WRITTEN TASKS:
[a] Transcribe everything in the passage on the Instagram stack from "The Instagram stack" down to "for eight years.".
[b] Answer these questions from the passage on the Instagram stack:
(i) Which web framework did Krieger choose?
(ii) For how many years did the stack choice pay off?
(iii) What does the second paragraph say stack selection, MVP architecture, and build-versus-buy are first?

++++ PASSAGE GIVEN

The Instagram stack was not an engineering decision. It was a business decision. Krieger did not choose Django because it was the best web framework. He chose it because it was well-understood, operationally quiet, and let a two-person team focus on the product rather than the infrastructure. Every hour not spent debugging an unfamiliar database was an hour spent building the feature that would determine whether the company survived. The stack choice was a bet on what mattered most — speed to learning — and it paid off for eight years.
This chapter is about making those bets well. Stack selection, MVP architecture, build-versus-buy — these feel like engineering decisions, and they are. But they are business decisions first, and the CTO who treats them as purely technical will make choices that are elegant, well-reasoned, and wrong for the company.

++++++++
++++ RECORDED INFORMATION

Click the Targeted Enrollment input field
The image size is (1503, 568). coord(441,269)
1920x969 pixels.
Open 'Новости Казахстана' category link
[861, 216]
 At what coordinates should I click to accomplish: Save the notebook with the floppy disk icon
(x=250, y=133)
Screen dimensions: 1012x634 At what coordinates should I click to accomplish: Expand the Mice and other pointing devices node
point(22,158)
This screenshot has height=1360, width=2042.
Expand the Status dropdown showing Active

++++++++

SOLUTIONS BY TASK:
[a]
The Instagram stack was not an engineering decision. It was a business decision. Krieger did not choose Django because it was the best web framework. He chose it because it was well-understood, operationally quiet, and let a two-person team focus on the product rather than the infrastructure. Every hour not spent debugging an unfamiliar database was an hour spent building the feature that would determine whether the company survived. The stack choice was a bet on what mattered most — speed to learning — and it paid off for eight years.

[b]
(i) Django
(ii) Eight years
(iii) Business decisions